> [Problem statement]
Write out every entry precisely as given, leaving the pictures out.

> [Data]
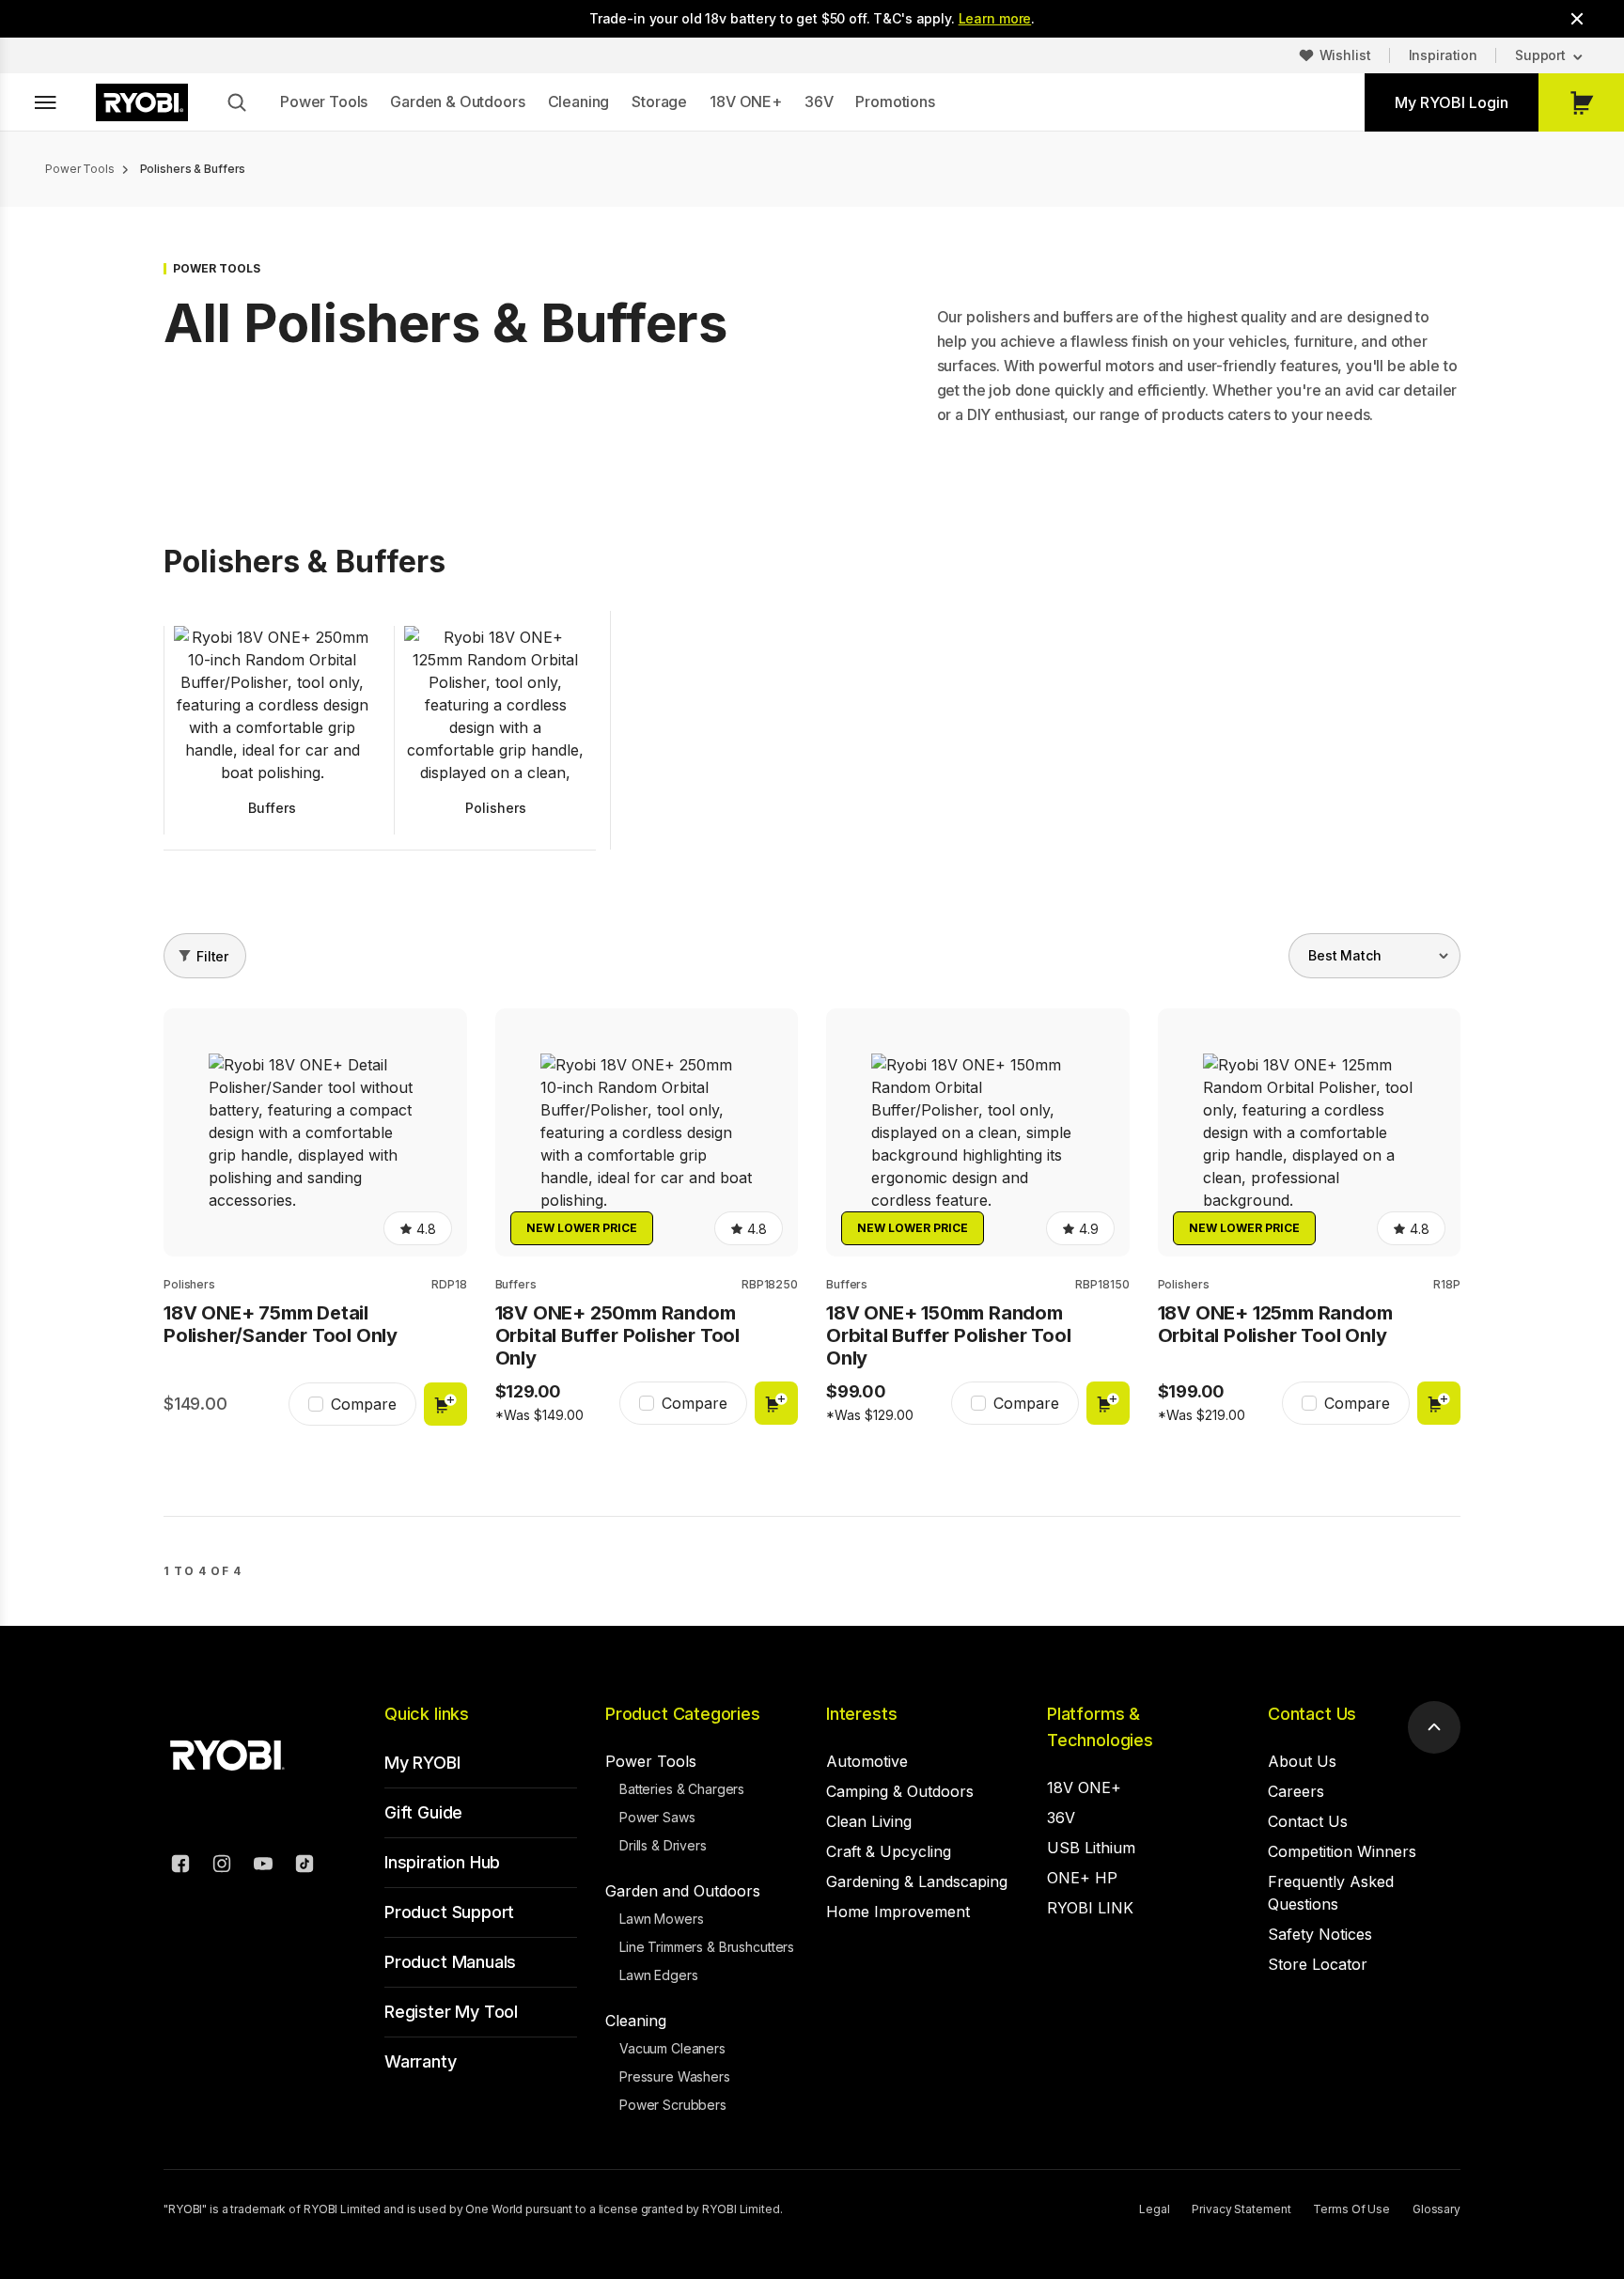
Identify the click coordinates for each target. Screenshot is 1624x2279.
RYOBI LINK (1090, 1907)
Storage (659, 101)
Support (1540, 55)
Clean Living (869, 1821)
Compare (364, 1404)
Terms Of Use (1351, 2209)
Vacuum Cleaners (672, 2048)
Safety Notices (1320, 1934)
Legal (1154, 2209)
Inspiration (1443, 55)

> [Written response]
Identify the click coordinates for each target. Screenshot is 1624x2279.
RYOBI LINK (1090, 1907)
Storage (659, 101)
Support (1540, 55)
Clean Living (869, 1821)
Compare (364, 1404)
Terms Of Use (1351, 2209)
Vacuum Cleaners (672, 2048)
Safety Notices (1320, 1934)
Legal (1154, 2209)
Inspiration (1443, 55)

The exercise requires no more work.